TRESPASS ON A PUBLIC FOOTPATH
The increase in the level of aggression by the TAU
was not the only surprise for the campaign. The police were now making
arrests for the crime of Aggravated Trespass. This offence, from the
notorious 1994 Criminal Justice and Public Order Bill, has been widely
used against environmental protesters in the past. However the bill
clearly defined trespass as only being possible on land to which the
public did not have access.
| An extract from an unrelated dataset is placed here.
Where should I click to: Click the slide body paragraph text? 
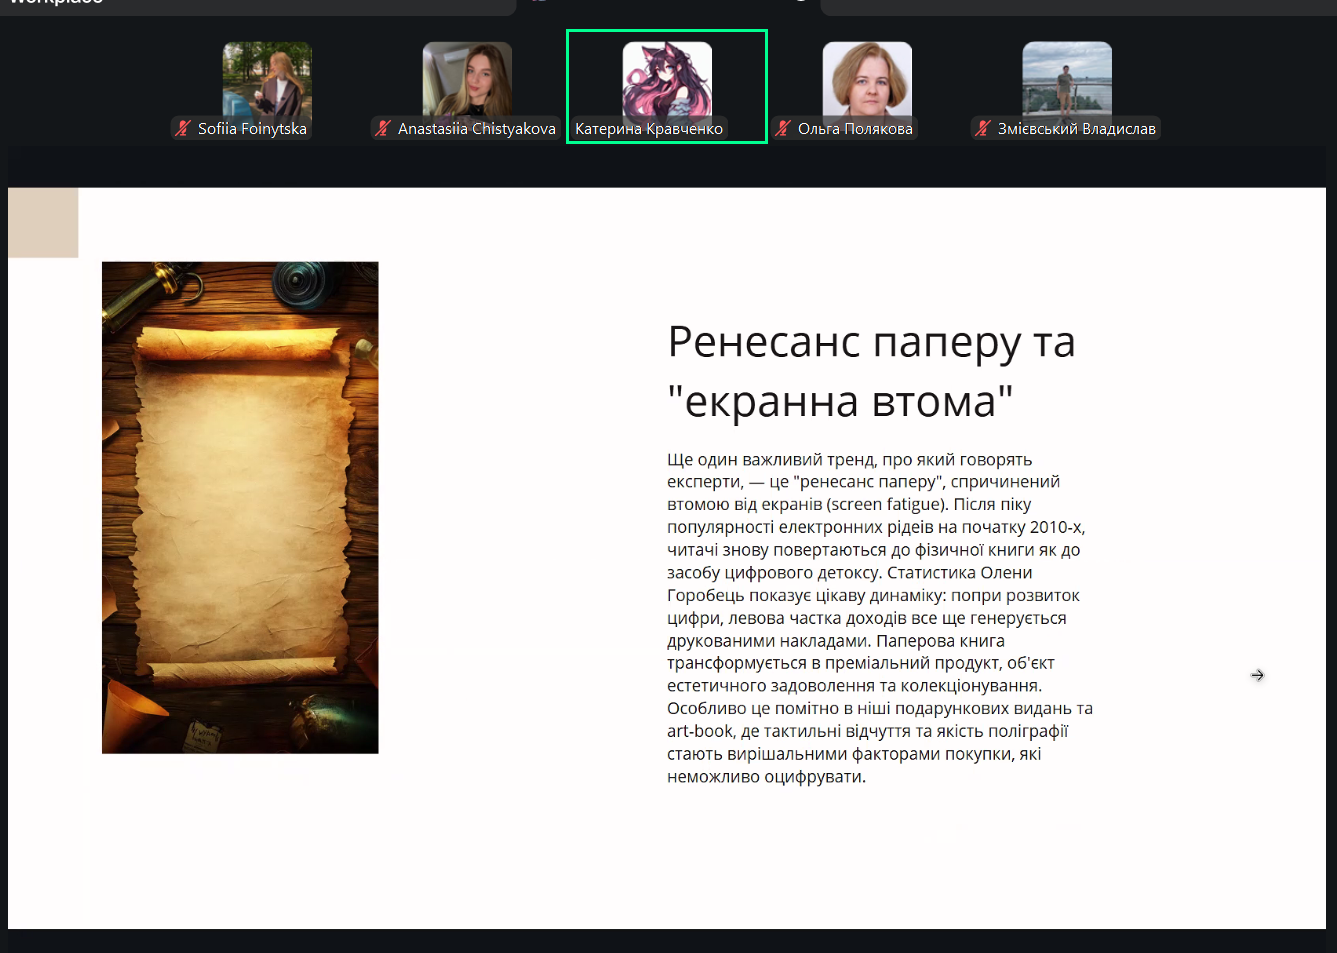point(878,618)
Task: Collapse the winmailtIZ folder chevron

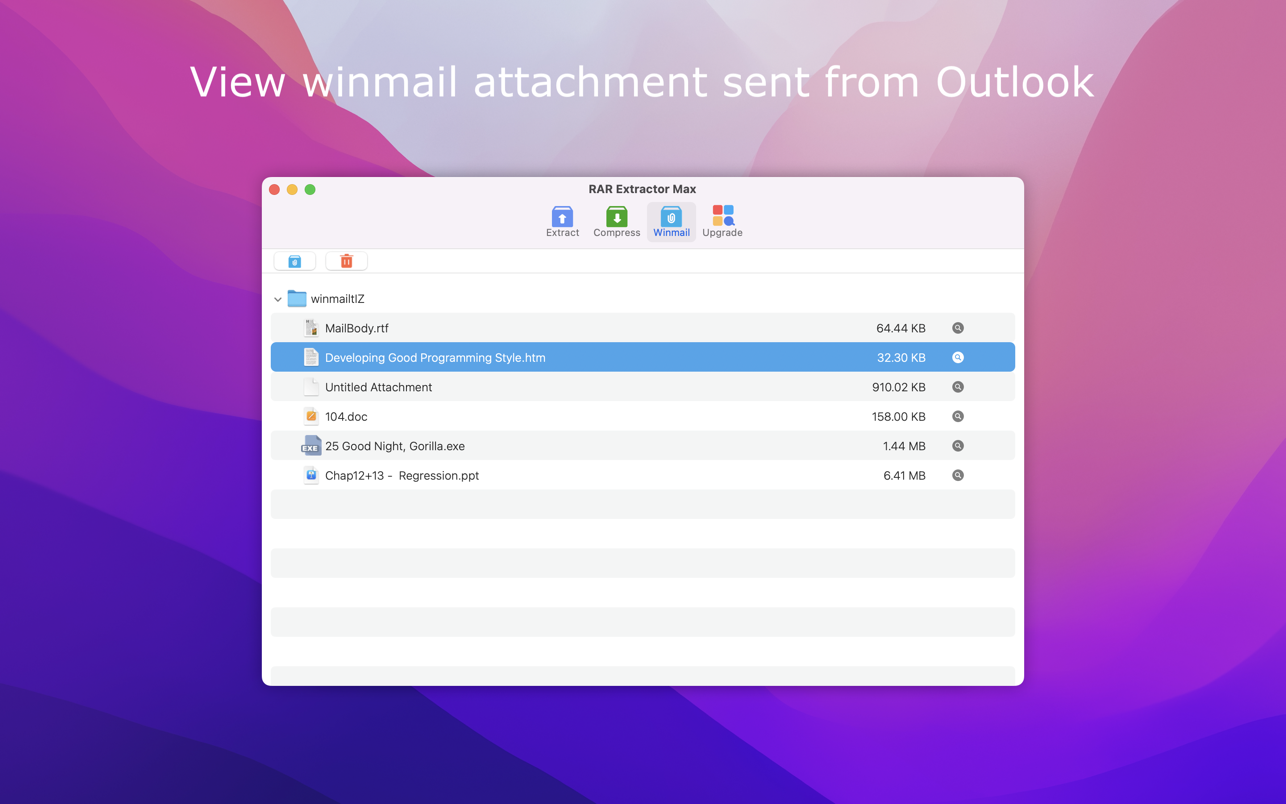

As Judge Quereshi had clearly ruled Barton
Moss Lane was a Public Footpath, this charge required the police to
claim that the Igas lorries, or themselves, somehow had priority over
pedestrians on the footpath, a feat of legal legerdemain that has no
precedent.
So that is the current state of play at Barton
Moss: the law seemingly on the side of the Protectors, the Law clearly
siding with Igas, and the convoys still taking two hours to get down the
Lane.
The number of people camping on Barton Moss is
small, but they are only there because of the support from the local
community. Greater Manchester Police meanwhile continue to act as if the
campers are their personal enemies. Conspicuously absent during rallies
and media visits, they often arrive just minutes later to carry out
more seemingly random arrests. From the use of Aggravated Trespass on a
Public Footpath, to the man arrested for drink driving whilst sober and
on foot, they act seemingly independent of the law.
The very serious concern for the local campaigners
is that violent protests will attract violent protesters. So far this
has not happened, and the Protectors are still committed to peaceful
civil disobedience. However this is despite, and not because of, the
actions of Greater Manchester Police.